Given the total vagueness of the three laws idea and how Asimov came up with the idea because he wanted something easily broken to be used as a plot device, the perfectly reasonable stance is to not take them seriously a priori. Anyone is totally within their rights to think about them more and present for discussion some more solid ethical framework based on them. But I'd rather AI ethicists focused on frameworks that had some finite probability of actually working.

Given that we've been thinking about ethics for thousands of years, and haven't really made much progress, I think it's pretty clear that anything that can be condensed into three sentences is not a workable model.

Asimov's Three Laws of Robotics were explicitly designed to be a good basis for fiction that shows how Asimov's Three Laws of Robotics break down.

Suggesting they be used as a basis for actual AI ethics is...well, it's not quite to the level of creating the Torment Nexus from acclaimed sci-fi novel "Don't Create the Torment Nexus", but it's pretty darn close.

It's kinda hilarious that people are explicitly trying to build a future based on (mostly dystopian) scifi, which was the point of the torment nexus thing. But then when scifi argues for constraints on technology the argument is "those are just stories."
The argument isn't "those are just stories" it's that "those stories demonstrate why those constraints won't work."

But people are going to try it anyway. Belief in Asimov's three laws is a matter of religious faith. Just know you've been warned.

Trying to have constraints and then failing is arguably better than the current idea about AI safety - discarding constraints as a concept.

If Asimov's laws don't work, that doesn't mean we can ignore the idea of them and... Just do nothing.

>If Asimov's laws don't work, that doesn't mean we can ignore the idea of them and... Just do nothing.

I don't think anyone is suggesting to just do nothing because Asimov's laws won't work, so much as suggest that people consider why they wouldn't work, and what that means for the problem of AI alignment in the real world.

It may simply be inevitable that AI (if we're defining AI as something like an LLM) can always be talked into or out of anything, given the right prompts. In which case constraints can only work so far and we need to consider what happens when they inevitably fail.

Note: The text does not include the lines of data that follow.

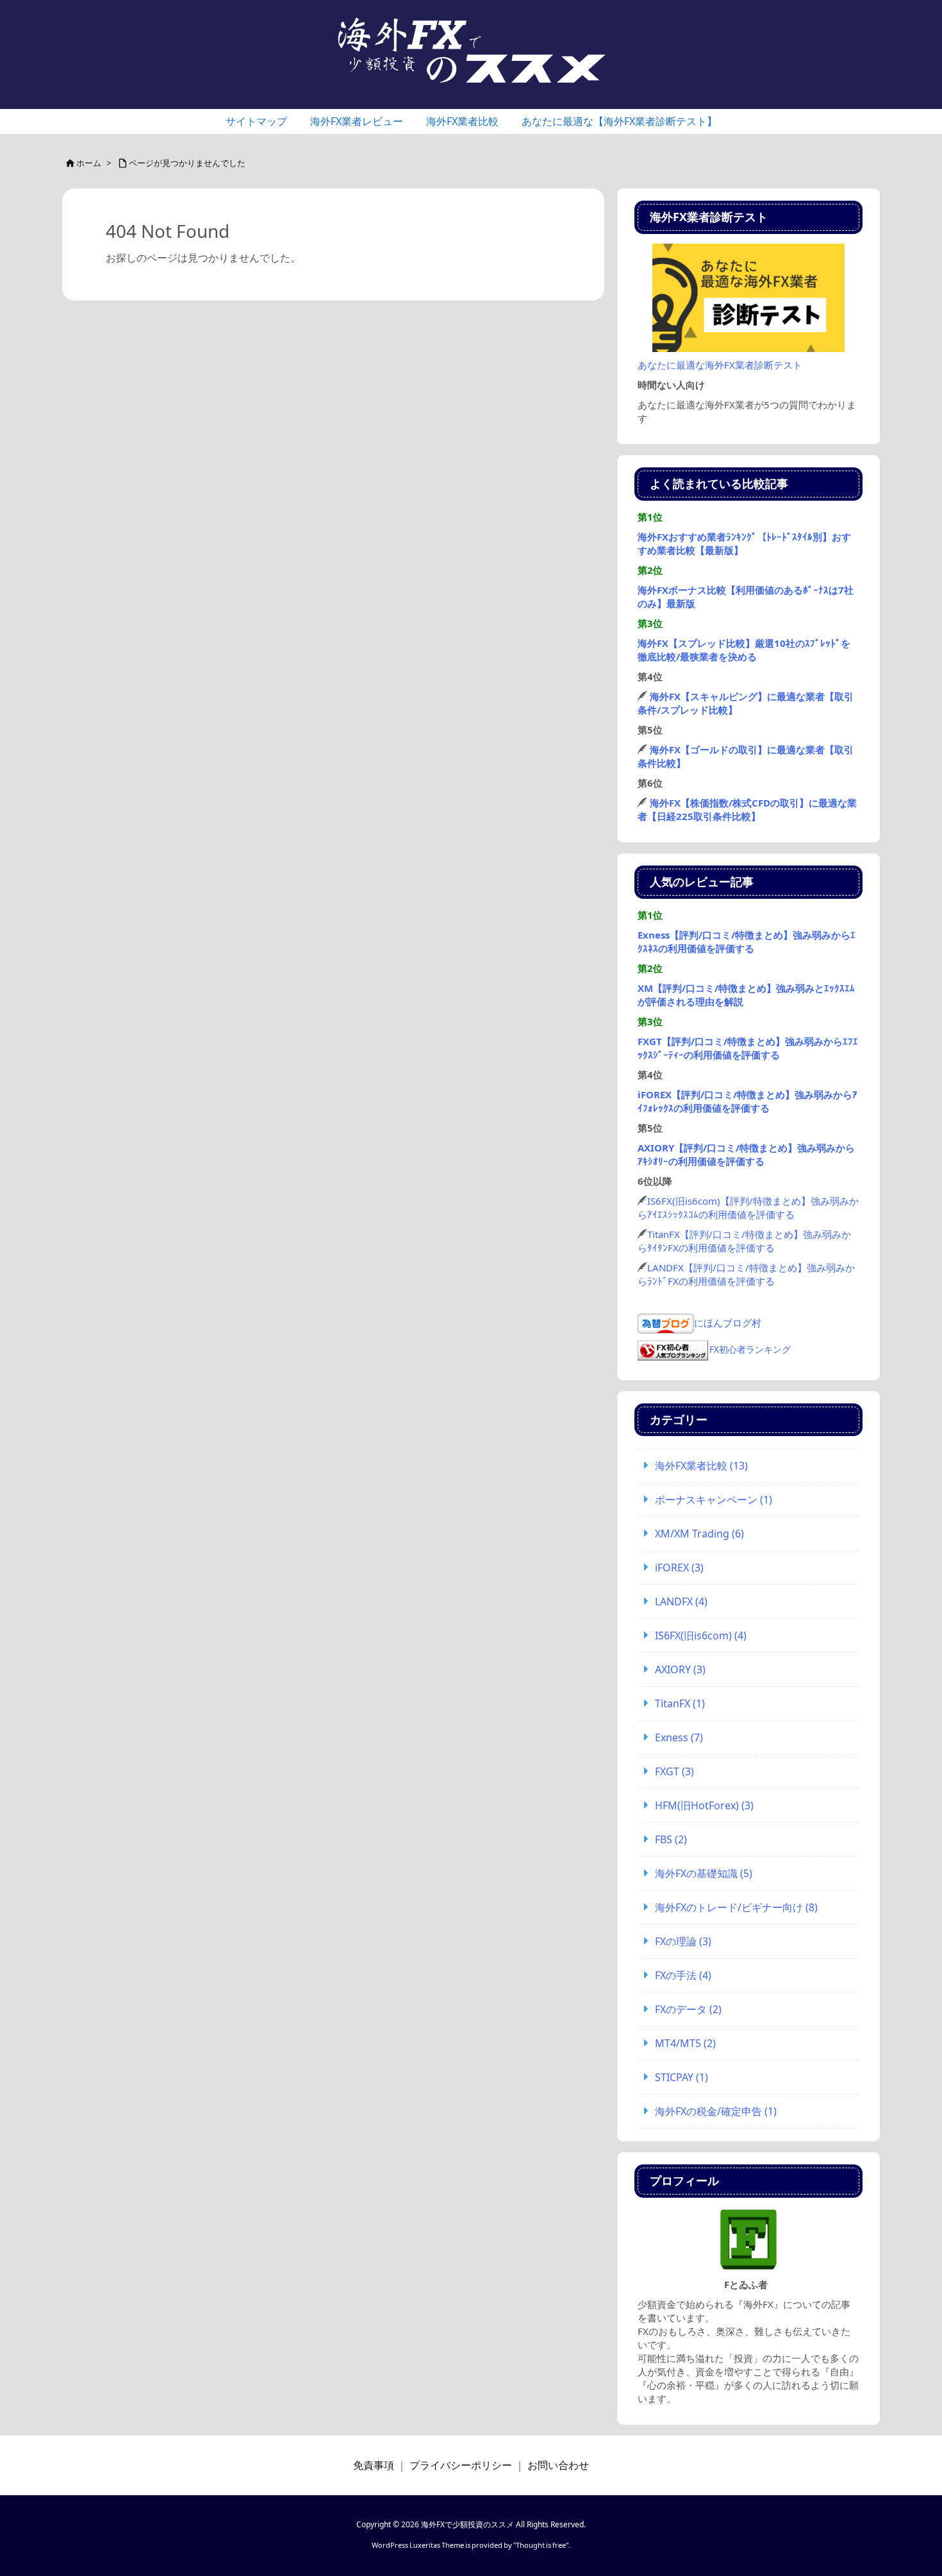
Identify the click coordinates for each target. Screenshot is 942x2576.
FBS (671, 1839)
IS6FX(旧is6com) (701, 1635)
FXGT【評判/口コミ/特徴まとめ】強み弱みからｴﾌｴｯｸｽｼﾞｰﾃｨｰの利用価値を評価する (748, 1048)
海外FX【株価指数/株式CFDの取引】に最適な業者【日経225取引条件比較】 (747, 809)
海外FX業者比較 (701, 1466)
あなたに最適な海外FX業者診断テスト (720, 364)
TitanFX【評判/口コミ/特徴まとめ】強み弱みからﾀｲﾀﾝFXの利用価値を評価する (744, 1241)
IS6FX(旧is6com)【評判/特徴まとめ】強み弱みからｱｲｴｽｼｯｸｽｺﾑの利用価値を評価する (748, 1207)
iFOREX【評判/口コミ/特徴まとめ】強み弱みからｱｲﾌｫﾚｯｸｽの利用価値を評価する (747, 1101)
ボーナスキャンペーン (713, 1500)
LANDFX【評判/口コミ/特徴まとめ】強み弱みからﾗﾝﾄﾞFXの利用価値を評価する (746, 1274)
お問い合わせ (558, 2465)
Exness (679, 1737)
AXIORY (680, 1669)
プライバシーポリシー (460, 2465)
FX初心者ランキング (750, 1349)
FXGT (674, 1771)
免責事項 (373, 2465)
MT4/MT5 (685, 2043)
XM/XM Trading (699, 1533)
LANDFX (681, 1601)
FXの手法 (683, 1975)
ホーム (88, 163)
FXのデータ (688, 2009)
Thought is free (541, 2545)
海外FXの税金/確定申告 (716, 2111)
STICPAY (681, 2077)
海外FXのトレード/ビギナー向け (736, 1907)
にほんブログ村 (727, 1322)
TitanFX (680, 1703)
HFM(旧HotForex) (704, 1805)
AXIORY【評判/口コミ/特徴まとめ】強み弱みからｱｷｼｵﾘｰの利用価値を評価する (746, 1154)
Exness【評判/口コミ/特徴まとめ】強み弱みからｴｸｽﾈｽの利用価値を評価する (746, 941)
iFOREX (679, 1567)
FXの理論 (683, 1941)
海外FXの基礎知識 (703, 1873)
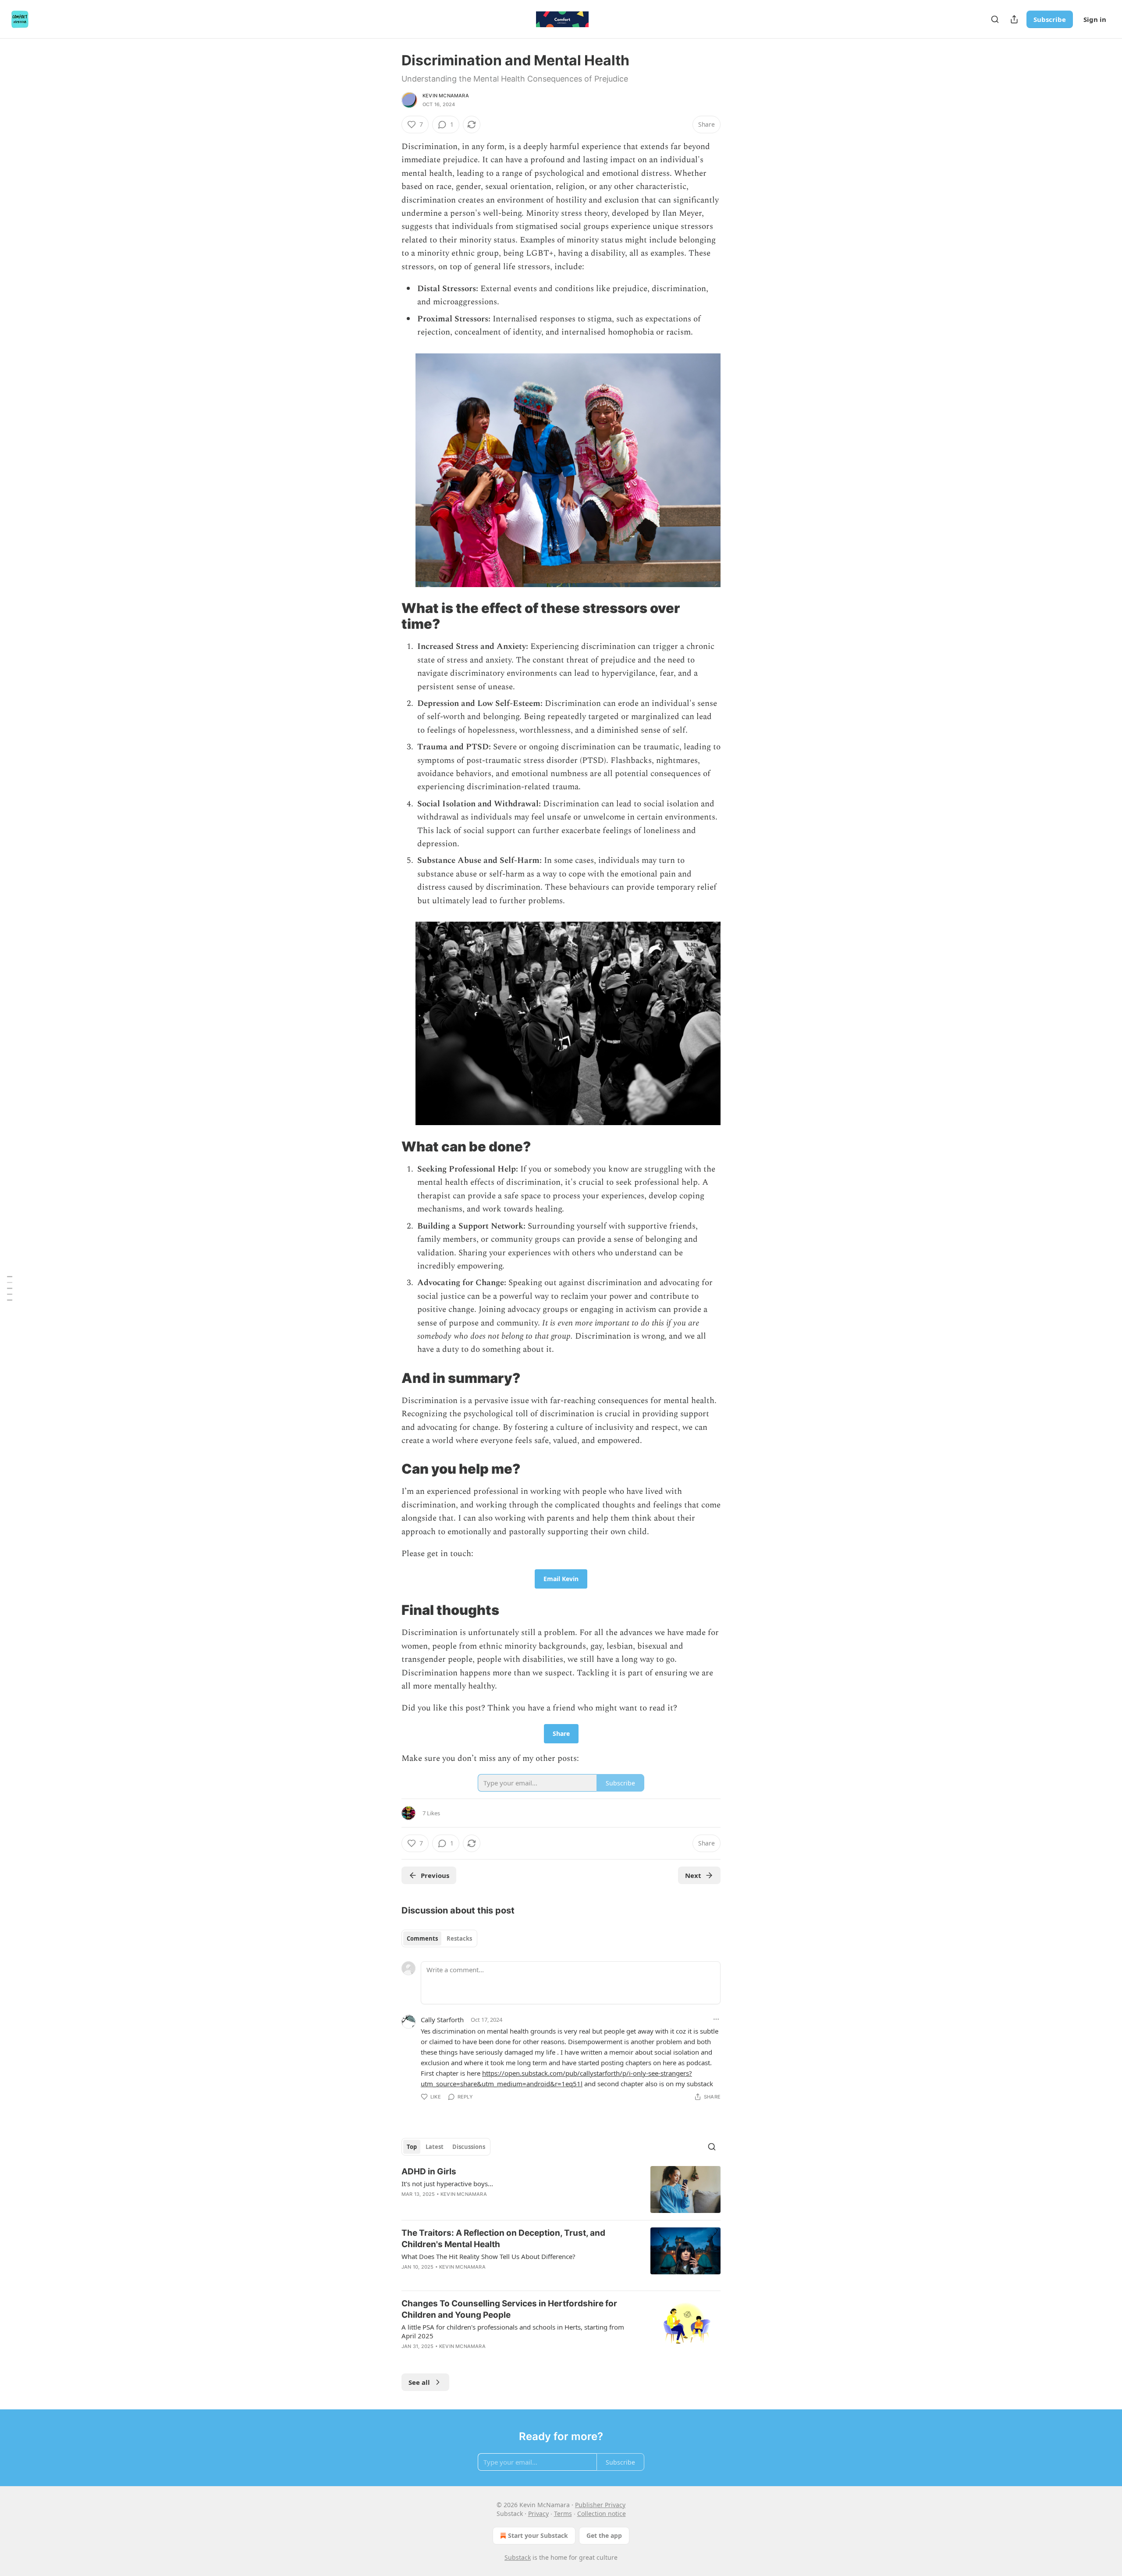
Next (693, 1875)
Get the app (604, 2535)
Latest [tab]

If you think Asimov proposed the three laws as anything like a workable constraint framework of some sort, you're hilariously mistaken and probably haven't read a single Robot book in your life. Asimov came up with them BECAUSE they were a) simple, b) vague, and c) broken. BECAUSE he wanted to write stories about all the specific ways they were broken.
> I would love to see a good reasoned argument there.

"we want money from selling weapons"

Asimov’s laws of robotics were a literary device. The plot of his robot stories usually revolved around someone finding a way to get the robot to inadvertently break the laws.